* Brief: The result is the exact lines from the one containing "Open the help question-mark menu" through the final line of the entries; leave out the pictures.

[Data entries]
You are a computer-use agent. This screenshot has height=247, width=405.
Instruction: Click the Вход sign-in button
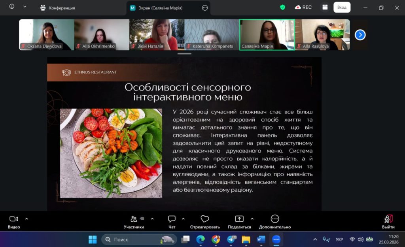pyautogui.click(x=342, y=7)
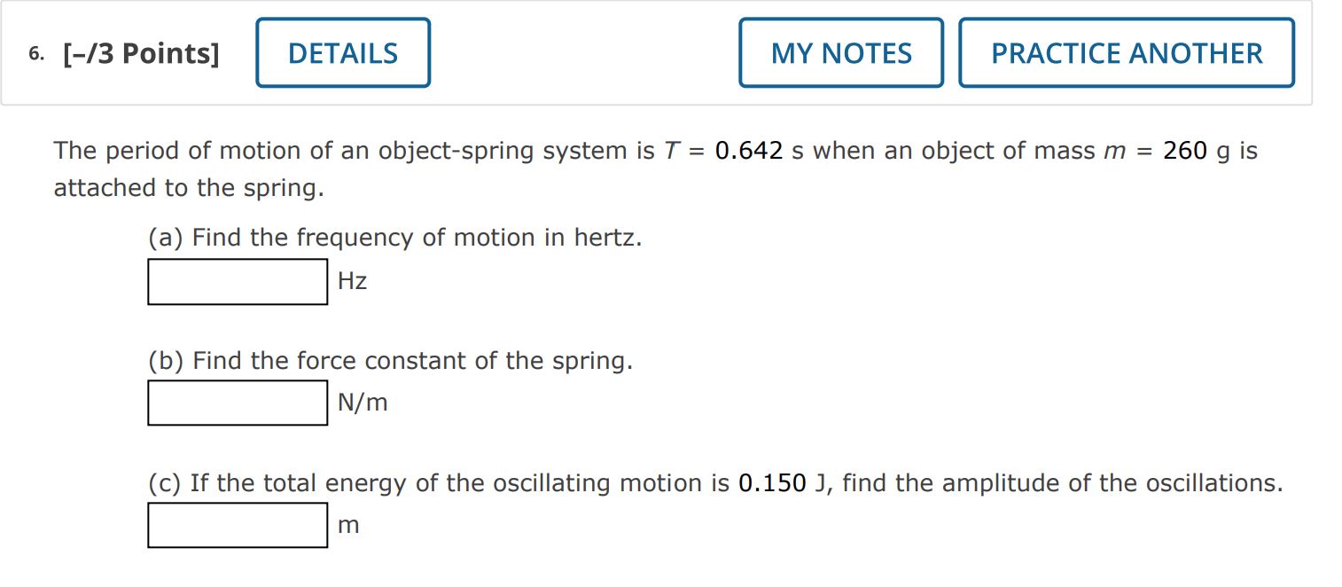The width and height of the screenshot is (1342, 587).
Task: Select the highlighted period value 0.642 s
Action: (746, 151)
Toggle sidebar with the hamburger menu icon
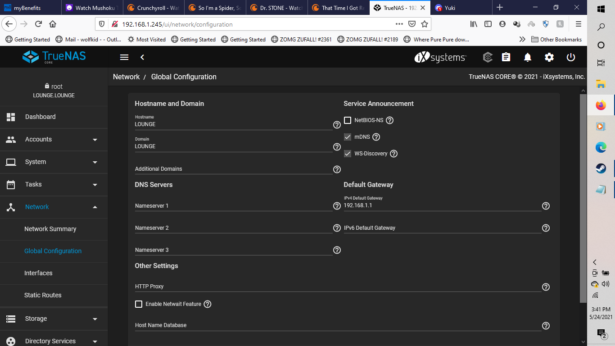 coord(124,57)
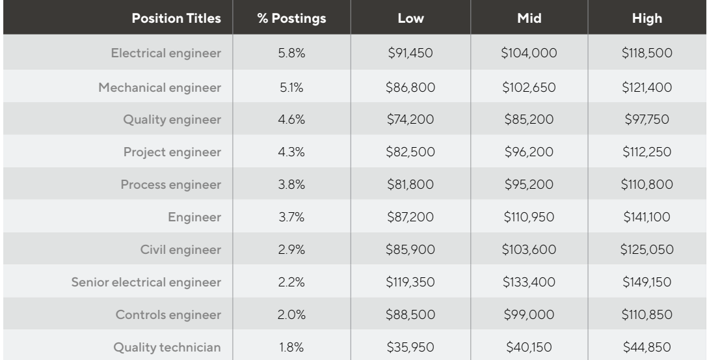Click the Low column header
Viewport: 707px width, 360px height.
(x=410, y=18)
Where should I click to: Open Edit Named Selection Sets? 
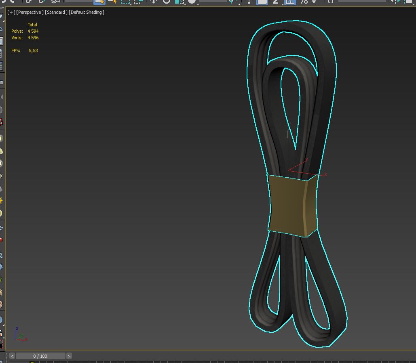click(x=331, y=2)
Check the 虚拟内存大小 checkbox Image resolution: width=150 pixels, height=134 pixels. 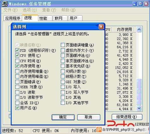(63, 50)
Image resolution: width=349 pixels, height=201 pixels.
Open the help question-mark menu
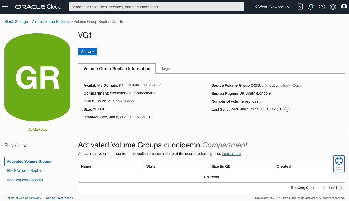pos(322,7)
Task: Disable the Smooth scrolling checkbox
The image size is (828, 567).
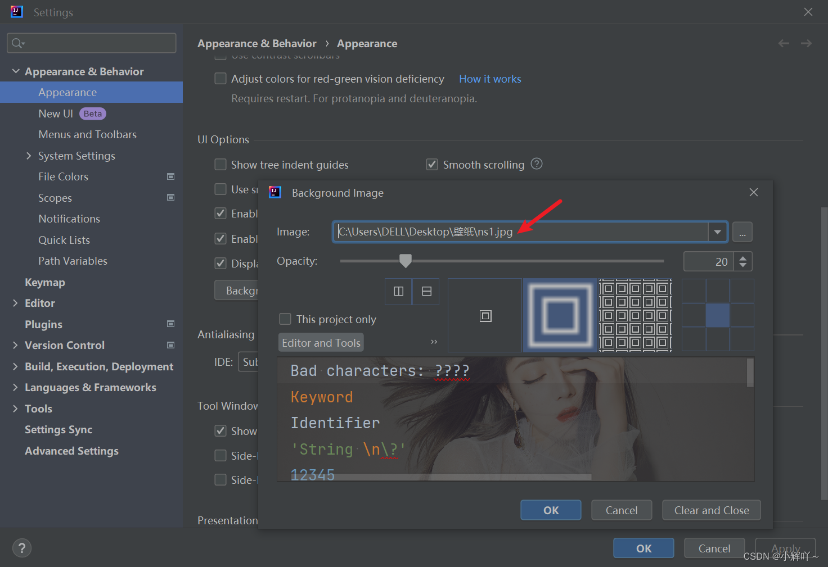Action: pyautogui.click(x=431, y=164)
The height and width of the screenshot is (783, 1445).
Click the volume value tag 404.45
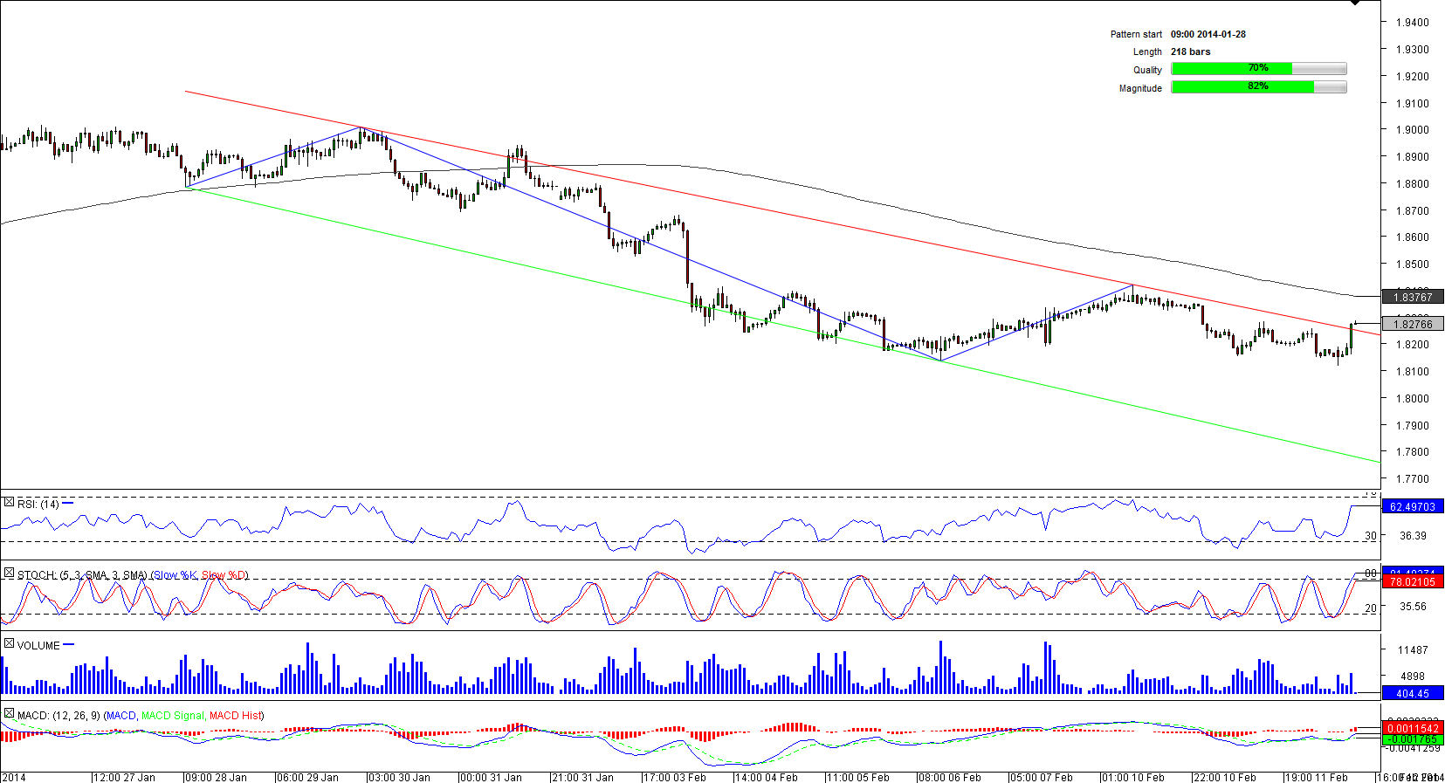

* Solution below:
Open the help question-mark menu
pos(322,7)
Task: Disable the Smooth scrolling checkbox
The image size is (828, 567).
Action: pyautogui.click(x=431, y=164)
The height and width of the screenshot is (783, 1445).
Click the volume value tag 404.45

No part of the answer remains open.